“The Camden Buzzsaw” finally ground to a halt on Friday, when Dwight Muhammad Qawi – one of the great light heavyweights and cruiserweights – died at the age of 72.
Qawi was unique – a hand grenade of a man who stood less than 5ft 7ins but routinely whipped bigger men, and even moved up to heavyweight. He also did not have a single amateur fight before going pro, and made his professional debut just one month after being released from prison.
Qawi, then Dwight Braxton, served five-and-half years for an armed robbery when he was 19, and while prison was tough, he put his time there to good use.
He decided his life should take a different path.
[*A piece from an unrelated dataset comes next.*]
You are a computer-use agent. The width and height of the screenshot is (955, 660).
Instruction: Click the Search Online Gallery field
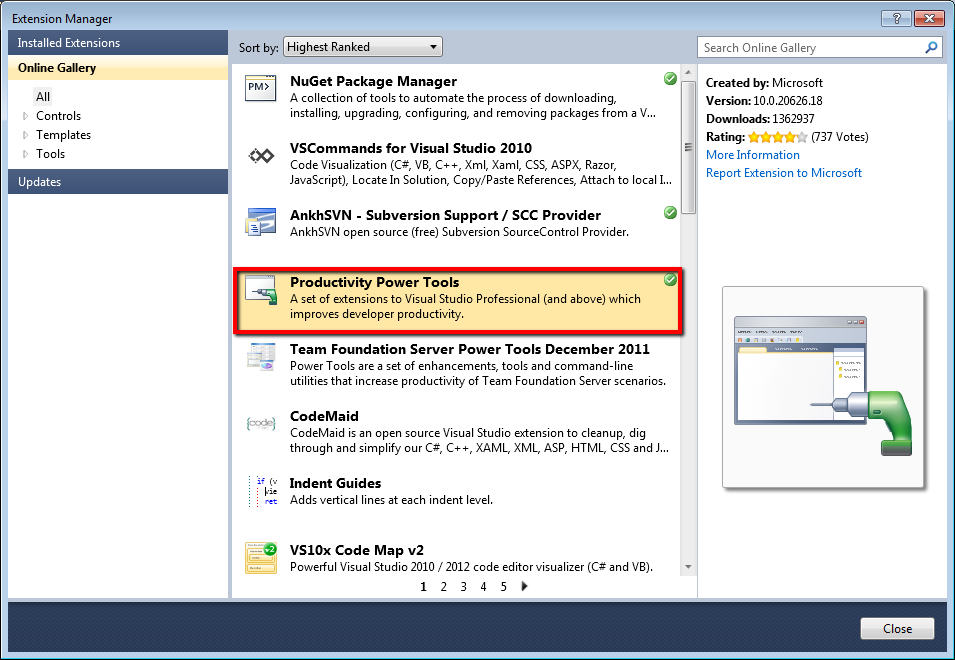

He studied and earned his general diploma, and he started to box.
By the time he got out, he was a keg of dynamite, venom and mistrust and, with a reputation as a street fighter, a man Dwight knew as Ike Hammonds saw him walking the streets after his release.
“What are you doin’?” Hammonds asked.
“Not much,” snapped the gruff Camden man.
Hammonds bought him some sneakers and took Dwight straight to Joe Frazier’s Gym on North Broad.
“This guy can fight,” bragged Hammonds excitedly. Boy, could he fight.
A month later, Dwight made his pro debut. He only drew with Leonard Langley, but such was Dwight’s improvement he wiped Langley out in two rounds two years later.
But it was not easy at the start. Braxton was 1-1-1 in his first three fights, even if the six-rounder he lost – to Johnny Davis – was a robbery.
“Braxton bullied and pummelled Davis in all corners all night only to lose a split decision in six,” read one report. The education continued.
He’d catch the early train from Camden to Philadelphia at around 5am, do a day’s work, go to Frazier’s, and catch the train back to get home by 10pm.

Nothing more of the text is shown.